A simple law of science is that matter can neither be created nor destroyed. If we were to take a moment to apply this idea to an ordinary circumstance, you may find yourself staring into the eyes of second chances, like an old lobster boat becoming an eco-tour boat. This particular second chance was given to a boat as it joined the Honest Eco tour family in Key West, Florida. What was once taking from the environment now provided a window into this world, and the passengers became observers rather than hunters. The reasoning behind this second chance is simple: there is so much we can learn from nature, and what better way to become the student than by hopping aboard the E.O. Wilson and heading out to sea.

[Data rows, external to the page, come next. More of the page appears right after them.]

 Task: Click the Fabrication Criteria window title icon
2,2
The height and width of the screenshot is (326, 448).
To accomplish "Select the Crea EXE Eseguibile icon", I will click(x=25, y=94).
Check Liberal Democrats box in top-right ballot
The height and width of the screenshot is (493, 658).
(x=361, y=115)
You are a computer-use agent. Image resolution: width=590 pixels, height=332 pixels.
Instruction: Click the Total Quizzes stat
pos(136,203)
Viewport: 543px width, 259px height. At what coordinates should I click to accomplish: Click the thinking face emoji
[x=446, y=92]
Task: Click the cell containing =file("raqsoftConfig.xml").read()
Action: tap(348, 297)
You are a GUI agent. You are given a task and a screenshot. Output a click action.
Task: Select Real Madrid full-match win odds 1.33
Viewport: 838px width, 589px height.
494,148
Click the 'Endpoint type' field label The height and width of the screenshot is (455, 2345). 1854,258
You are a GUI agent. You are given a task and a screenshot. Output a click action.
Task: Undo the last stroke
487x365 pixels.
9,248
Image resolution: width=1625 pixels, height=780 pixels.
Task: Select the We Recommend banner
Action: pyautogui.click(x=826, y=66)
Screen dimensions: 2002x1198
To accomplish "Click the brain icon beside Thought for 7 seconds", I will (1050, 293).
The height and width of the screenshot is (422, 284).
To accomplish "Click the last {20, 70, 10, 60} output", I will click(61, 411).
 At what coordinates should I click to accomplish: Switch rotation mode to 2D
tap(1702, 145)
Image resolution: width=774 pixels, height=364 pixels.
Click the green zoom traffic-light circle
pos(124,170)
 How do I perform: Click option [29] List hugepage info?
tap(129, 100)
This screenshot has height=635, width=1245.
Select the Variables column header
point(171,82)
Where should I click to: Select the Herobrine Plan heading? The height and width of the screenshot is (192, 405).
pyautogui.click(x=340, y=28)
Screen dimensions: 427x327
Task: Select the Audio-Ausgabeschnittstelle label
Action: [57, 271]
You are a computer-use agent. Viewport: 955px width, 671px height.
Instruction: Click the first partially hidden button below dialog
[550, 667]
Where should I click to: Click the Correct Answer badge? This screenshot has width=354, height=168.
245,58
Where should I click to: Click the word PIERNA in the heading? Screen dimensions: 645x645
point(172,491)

As we climbed aboard, we were greeted by a spectrum of light blues, which on a clear day matched the hue of the water and the sky. Bright yellow, tandem sea kayaks rested on top of the awning, and on her stern were the letters E.O. Wilson in white. The Captain opened the throttle and turned up the reggae. We were headed west towards the outlying islands of the Florida Keys. Suddenly, we found ourselves slowing to a stop. A pod of dolphins were spotted starboard side. With massive leaps and synchronized rolls, they made themselves known, soon after disappearing beneath the surface. A group of three were spotted with a small calf nestled in between. Following his parents every move, the calf bobbed in and out of the waves.
The E.O. Wilson was built for adventure and with ease took us into the shallow, backcountry waters of the Key West National Wildlife Refuge. The kayaks were lowered off the awning and into the water. We climbed in, one in front and one in back, and paddled towards the mangrove island heavily decorated with birds like a wildflower bush is decorated with blossoms. Even with our proximity to Key West, we were the only people in sight.
Around every turn, cormorants would fly out of the tangled branches making a lot of commotion before finally getting air. A great white pelican sat in the water not far off from the island, paddling by in a kayak must have not seemed like a threat so he remained in place until the clumsy flock of cormorants shooed him into the sky. For a moment we ceased paddling to take in the warm ocean breeze and the sounds of the small wind driven waves receding into the mangrove island. In this moment, an osprey flew low over our heads displaying her recent catch in her clenched claws: a large needle-nose fish doubled over, mouth agape pointing to the earth as the water became farther and farther away. We joking asked the Captain how much they payed for the trained osprey flyover. The moment had played out so well it seemed perfectly staged. Passing through a small channel draped by branches and waxy, green leaves, we ducked underneath a horned spider’s web bridging a small branch on our left side to a smaller branch on our right. We were able to steal a glimpse of her crab-like silhouette enhanced by a beautiful red, white, and black garnish.
We paddled along tracing an outline around the island. Directly in front of us a bird much larger than an osprey, carrying what seemed to be a smaller bird, swooped past us and into the heart of the mangroves. Two ospreys appeared on the scene chasing down a second intruder. Before our eyes, a blistering brawl between two bald eagles and three osprey broke out. We sat in the water below them in awe. The ospreys were protecting their nests and the eagles were hunting- our presence was trifling, disregarded.
We had finished our loop around the island and with the boat in view, we began our return. Back onboard, we shared vegan snacks where our Tahoe Trail Bars, that we had brought to share, felt right at home. The colors of the sun began to grow brighter as it began to make its descent. We hopped on stand-up paddle boards and paddled out to soak up the rich warm colors coming off of the water. Paddling around between the E.O. Wilson and the Western horizon, we celebrated the day and the last moments of light.
A day aboard the E.O. Wilson allowed us to discover a world only accessible by water and to observe life in its raw, natural form. Both of our lives have been spent living in and around Nashville, Tennessee. This centralized city greatly distances us from any ocean, making our time around saltwater pretty rare. The entire day was built on good vibes, and by the time we left the marina we felt like we were familiar friends headed out from another day on the water, leaving behind the busyness of the city. The boat that returned that evening to the marina did not return bearing a cargo full of lobsters plucked from the sea; instead, aboard her deck was laughter, a resonance of excitement from the day’s adventure, and so much life.